Not be subsequently charged or convicted, after the date of this order, with any civil, criminal offense, or regulatory offense committed within the territorial limits of the above-named municipality; and not be offense in this case, against the laws of the state of Texas or the United States during the deferral period;

The part that got me worried the most was that I had pleaded no contest.
 

MidlifeFlyer

Well-Known Member
Thanks for responding,
My court order said:

Not be subsequently charged or convicted, after the date of this order, with any civil, criminal offense, or regulatory offense committed within the territorial limits of the above-named municipality; and not be offense in this case, against the laws of the state of Texas or the United States during the deferral period;

The part that got me worried the most was that I had pleaded no contest.
Really - that's not enough information. A no-contest plea doesn't end the question. What you really want is advice from someone who reviews the court file itself. There are details and nuances in deferrals which could make a difference.

Not referring to you specifically, bu a large number of the people I have dealt with through the years did not really know the legal effect of their own cases or specifically what was done. Again, not your situation, but it's no surprise that every time the NTSB has ruled on whether someone had to disclose an expunged conviction, there wasn't an expungement to begin with.

If this is question is important to you, I would strongly suggest you get a lawyer with both Texas criminal law and aviation experience to pull the file and review it.
 

aviationvic

New Member
So the judge gave me deferred disposition which:

The Judge may grant Deferred Disposition for the dismissal of an offense. Deferred disposition is an unsupervised probation for a specific amount of time. If you meet the conditions of your deferred, the citation is dismissed.

well cause this part right here

"Conviction" means any judgment of guilt based on a jury, court, or military verdict, a plea of guilty, or a plea of nolo contendre/no contest.

even though it was dismissed but I had pleaded "no contest". That's why I wasn't sure if that count as conviction or not. Since the definition of conviction from the FAA medical looks different from what I thought conviction means.
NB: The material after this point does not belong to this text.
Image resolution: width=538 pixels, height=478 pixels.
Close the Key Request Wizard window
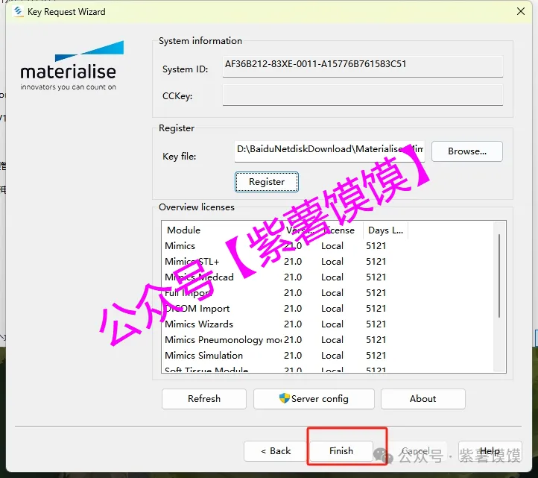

I just don't want FAA think I'm trying to hide it. I would probably ask an attorney to review it.

Thanks for the advice, much appreciated!
 
Last edited:

Old Pete

curmudgeon
Again, not your situation, but it's no surprise that every time the NTSB has ruled on whether someone had to disclose an expunged conviction, there wasn't an expungement to begin with.
.
Could you expound on this? It doesn’t make sense to me. If “there wasn’t an expungement to begin with” why would the NTSB give an opinion on the subject? And am I to assume there has never been case before the NTSB where the appellant had an expunged offense?
 

MidlifeFlyer

Well-Known Member
Could you expound on this? It doesn’t make sense to me. If “there wasn’t an expungement to begin with” why would the NTSB give an opinion on the subject? And am I to assume there has never been case before the NTSB where the appellant had an expunged offense?
I should have said, "any time the NTSB was asked to rule..."
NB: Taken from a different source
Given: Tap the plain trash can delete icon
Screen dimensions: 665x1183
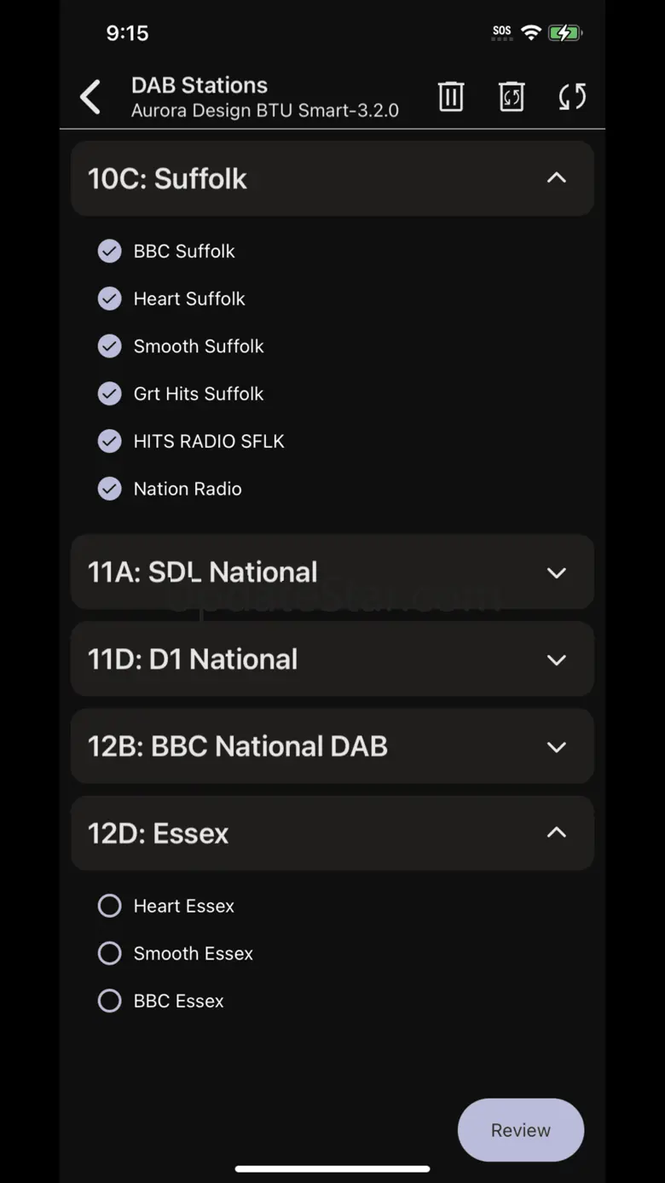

It ultimately didn't because there was no expunction. In the cases, the pilot did not disclose an offense and, in the revocation proceedings, argued it was expunged. As it turned out, at best, the pilot was mistaken. It wasn't actually expunged.

But it didn't stop the NTSB from expressing an opinion about it in the few cases in which it came up. The language Is inconsistent. Some suggest they might be bound by the state expunction. Others say they might not.

You assume correctly. There is no NTSB case where the pilot had an expunged offense.

But, to be clear, I mentioned this only as an example of a defendant not really understanding the criminal process he or she was involved in. The real issue of the effect of state expunctions on federal applications is an unfortunately complex one with no clear answer. The FAA's position is that they must be disclosed.